There are the remains of a Roman villa nearby, consistent with the village's location near the junction of two old Roman roads. Articles from the site are located within the York Museum.

The village is mentioned in the Domesday Book as Uluestan and at the time of the Norman invasion, the lands were owned by Gospatric, son Arnketil. Following the Norman invasion of Britain, the estates of Yearsley, Coxwold and Oulston fell into the hands of a Norman family whose previous seat of power had been in Montbray, Normandy. By 1158, however, these same lands had been given to another Norman lord whose family base had been Colleville on the Normandy coast. In return for receiving these lands, Thomas de Colville had to swear allegiance to Roger de Mowbray. Thomas de Colville's estate included the manors of Yearsley, Coxwold and Oulston as well as other properties and land in York, Thirsk, Everley, Nunwick, Ripon, Kilburn and Upsland. The Colville shield is proudly displayed at one of the roof intersections in the twelfth century Norman church at Coxwold. A fourth Thomas Colville generously allowed John, the Prior of Newburgh, to live “by suit of court” in his manor house at Oulston. In return for Thomas's generosity, John (besides offering prayers) used his influence, in 1256, to arrange a special privilege for Thomas: Thomas would no longer be required, on behalf of the king, to carry out any legal or other administrative duties against his will. The lands were eventually passed to the Fauconberg family and thence to the Wombwell family, who resided at nearby Newburgh Priory Estate.
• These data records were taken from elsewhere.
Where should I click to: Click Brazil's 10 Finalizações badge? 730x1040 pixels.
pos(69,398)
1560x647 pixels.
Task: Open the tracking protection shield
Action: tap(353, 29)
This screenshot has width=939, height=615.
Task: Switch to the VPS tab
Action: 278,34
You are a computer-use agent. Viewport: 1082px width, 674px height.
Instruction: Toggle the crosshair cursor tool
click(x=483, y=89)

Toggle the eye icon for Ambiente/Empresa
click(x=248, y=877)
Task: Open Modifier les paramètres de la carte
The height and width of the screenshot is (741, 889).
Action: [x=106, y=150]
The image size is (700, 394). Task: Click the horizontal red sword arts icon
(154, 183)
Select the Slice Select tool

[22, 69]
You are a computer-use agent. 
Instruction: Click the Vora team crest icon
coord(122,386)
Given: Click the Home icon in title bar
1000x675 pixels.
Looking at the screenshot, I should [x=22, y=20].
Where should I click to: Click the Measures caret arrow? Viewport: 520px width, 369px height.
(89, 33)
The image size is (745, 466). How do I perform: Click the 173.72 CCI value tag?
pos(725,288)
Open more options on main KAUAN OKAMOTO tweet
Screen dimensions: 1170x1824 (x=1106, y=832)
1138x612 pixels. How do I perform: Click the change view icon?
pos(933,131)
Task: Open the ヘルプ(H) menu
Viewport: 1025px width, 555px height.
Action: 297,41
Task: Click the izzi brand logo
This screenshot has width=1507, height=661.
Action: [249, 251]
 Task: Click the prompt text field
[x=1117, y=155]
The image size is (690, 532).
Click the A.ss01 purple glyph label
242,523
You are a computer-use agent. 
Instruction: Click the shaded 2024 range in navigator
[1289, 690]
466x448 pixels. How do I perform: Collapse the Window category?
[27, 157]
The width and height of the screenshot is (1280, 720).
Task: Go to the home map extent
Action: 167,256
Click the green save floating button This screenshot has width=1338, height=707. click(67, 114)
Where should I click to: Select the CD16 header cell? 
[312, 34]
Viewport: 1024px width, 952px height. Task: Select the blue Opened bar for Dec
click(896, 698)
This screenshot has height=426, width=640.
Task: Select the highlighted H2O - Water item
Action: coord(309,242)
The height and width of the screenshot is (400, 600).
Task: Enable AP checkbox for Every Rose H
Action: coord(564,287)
There used to be a Wesleyan chapel in the village, which is now the village hall. It is a Grade II listed building.

There are four sites in the area that are scheduled ancient monuments. They are:

- a round barrow 500m WNW of Pond Head Farm at
- a round barrow 350m NW of Pond Head Farm at
- a section of cross ridge dyke and earthworks in Roman Plantation, Oulston Moor at
- a section of cross ridge dyke and hollow way 200m NW of Pond Head Farm at

==Governance==
The village is part of the Thirsk and Malton UK Parliament constituency. From 1974 to 2023 it was part of the Hambleton District, it is now administered by the unitary North Yorkshire Council.

==Geography==
According to the 1881 UK census, the population was 177. In the 2001 UK census the population was 102 of which 85 were over sixteen years old. Of those, 51 were in employment.

Oulston lends its name to the reservoir on the River Foss to the east of the village.

The nearest settlements to Oulston are Crayke 2.7 mi to the south; Husthwaite 1.9 mi to the west; Coxwold 1.6 mi to the north and Yearsley 2.4 mi to the east.